Short exercise = Copy the lines of this data word for word, leaving out the pictures.

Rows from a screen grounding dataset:
--- --- ---
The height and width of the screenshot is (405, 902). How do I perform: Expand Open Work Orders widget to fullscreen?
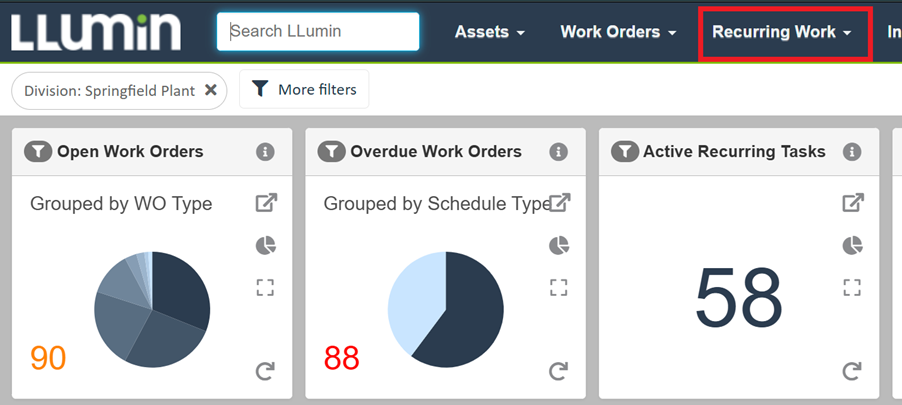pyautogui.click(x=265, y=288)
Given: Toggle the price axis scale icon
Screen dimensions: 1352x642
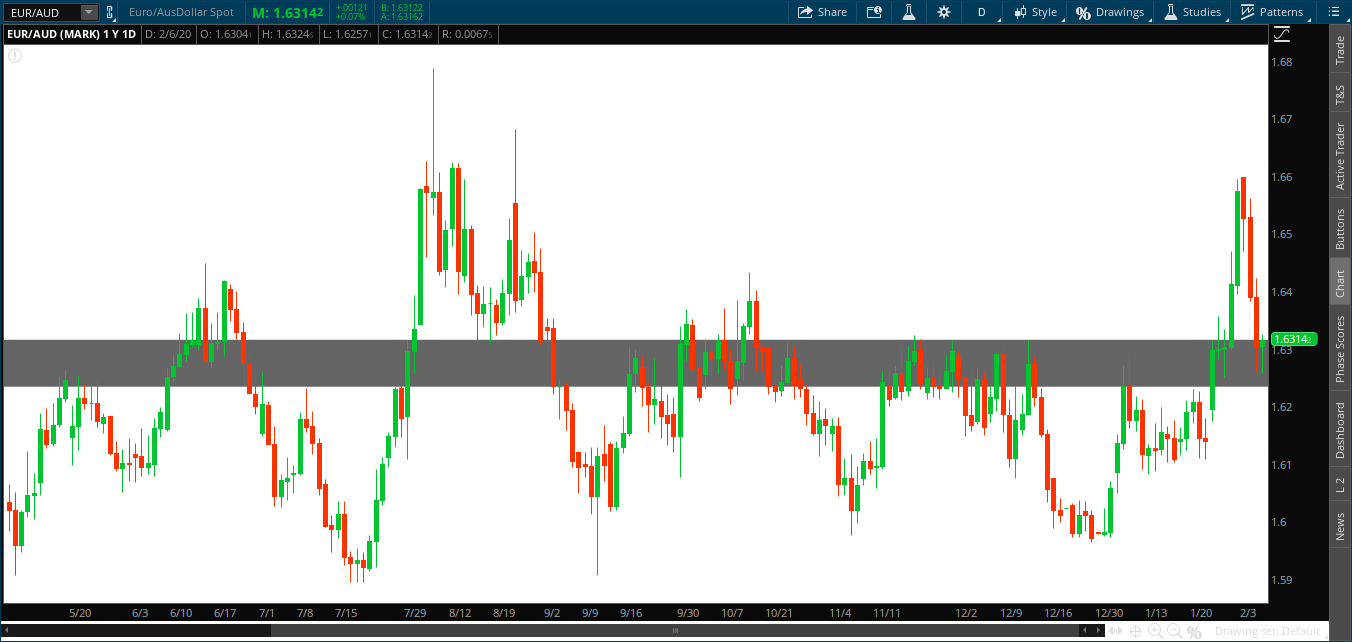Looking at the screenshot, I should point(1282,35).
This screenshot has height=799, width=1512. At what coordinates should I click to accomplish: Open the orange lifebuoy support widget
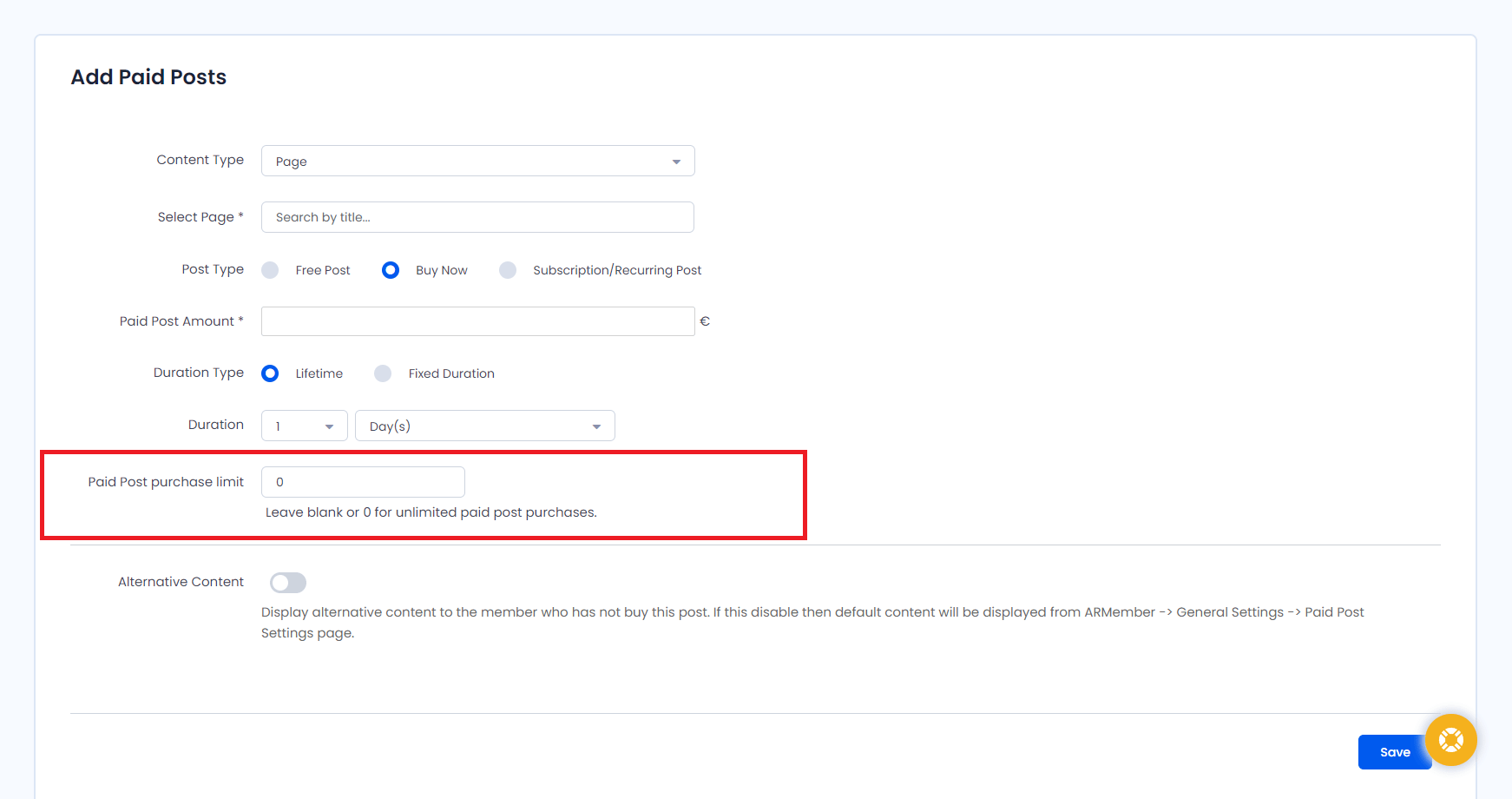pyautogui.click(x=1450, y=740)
--- --- ---
Output for this exercise =
The height and width of the screenshot is (405, 902). How do I perform: Expand Open Work Orders widget to fullscreen?
pyautogui.click(x=265, y=288)
Given: Toggle the price axis scale icon
Screen dimensions: 1352x642
Looking at the screenshot, I should point(1282,35).
This screenshot has height=799, width=1512. At what coordinates should I click to accomplish: Open the orange lifebuoy support widget
pyautogui.click(x=1450, y=740)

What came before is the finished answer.